The following examples are mere snapshots of His discipleship method:

When the disciples initially didn’t permit the children to approach Jesus, He rebuked them, told them otherwise, and said, “the kingdom of God belongs to such as these.” He trained them to think differently about children than the rest of the world did (Luke 18:16)

When the disciples began to argue with one another as to whom was the greatest, Christ explained, “the one who is greatest among you must become like he youngest, and the leader like the servant.” He trained them to think differently about greatness than the Gentile world did. (Luke 22:25-26)

When the disciples panicked when trapped in the middle of the storm in the Sea of Galilee, Christ asked them after calming the winds and the waves, “Why are you afraid? Do you still have no faith?” He was training them to think differently about Him in light of jeopardizing life circumstances. (Mark 4:40)

When the disciples urged Him to eat after a long journey and a conversation with the Samaritan woman, Christ replied, “My food is to do the will of Him who sent Me and to accomplish His work.” He was training them to think differently about true nourishment and priorities in life. (John 4:31-34)

When one of the disciples cut off the ear of the slave who tried to arrest Him, He replied, “Put your sword back into its place; for all who take up the sword by perish to the sword.
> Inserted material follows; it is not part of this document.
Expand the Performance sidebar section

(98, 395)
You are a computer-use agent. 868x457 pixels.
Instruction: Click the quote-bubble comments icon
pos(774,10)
Or do you think that I cannot appeal to My Father, and He will at once put at My disposal more than twelve legions of angels?” He was training them to think differently about meekness, suffering, and submission. (Matthew 26:51-53)
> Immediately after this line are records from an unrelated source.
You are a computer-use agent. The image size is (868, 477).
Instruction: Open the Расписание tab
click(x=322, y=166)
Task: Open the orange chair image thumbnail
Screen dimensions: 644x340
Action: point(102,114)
When the disciples questioned Him with regards to His exhortation to the rich young ruler regarding how one can be saved, He responded, “With people, it is impossible, but not with God; for all things are possible with God.” He was training them to think differently about the way to salvation and the nature of discipleship. (Mark 10:23-27)
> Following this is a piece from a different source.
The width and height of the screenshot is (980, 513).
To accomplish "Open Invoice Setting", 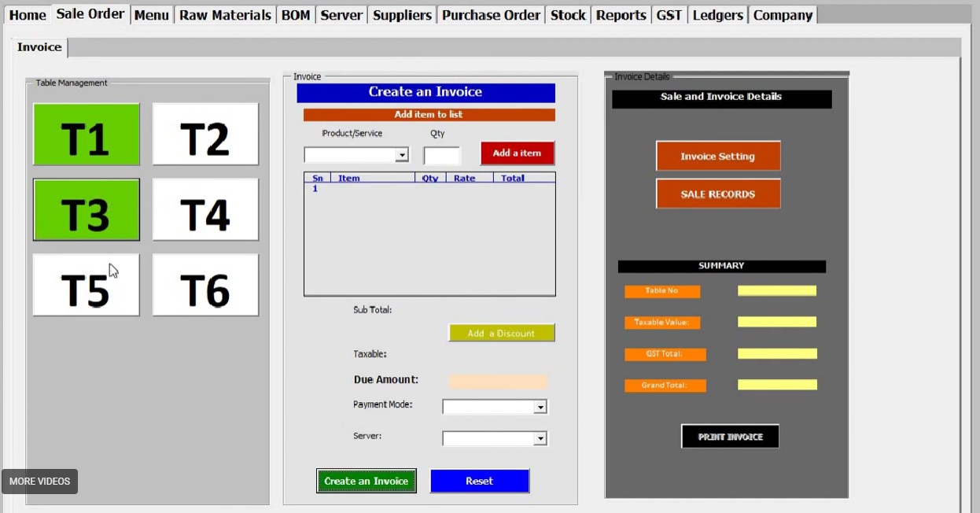I will click(x=717, y=155).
When the disciples asked him about the way to the Father, He responded: “I am the way, and the truth, and the life; no one comes to the Father but through Me.” He was training them to think accurately about who His identity. (John 14:1-6)

Christ did more than prescribe His disciples the right actions. He first helped them arrive at the right conclusions. 

For three years, the twelve walked with Christ, during which He passed down a lens through which they would interpret life, and it was when they learned to think differently that they were ready to minister mightily. He didn’t just tell them what to do; He trained them how to think. Is it not for this reason that our Lord Himself said, 

“The eye is the lamp of the body; so then if your eye is clear, your whole body will be full of light.” (Matthew 6:22)

The world and the church alike are thirsting for godly young men. The world, to delay its inevitable decay; the church, to catalyze its promised edification. These godly young men are here, and thirsting for mentoring. Let the church then do its duty and mentor these men by training them up to think as Christ did.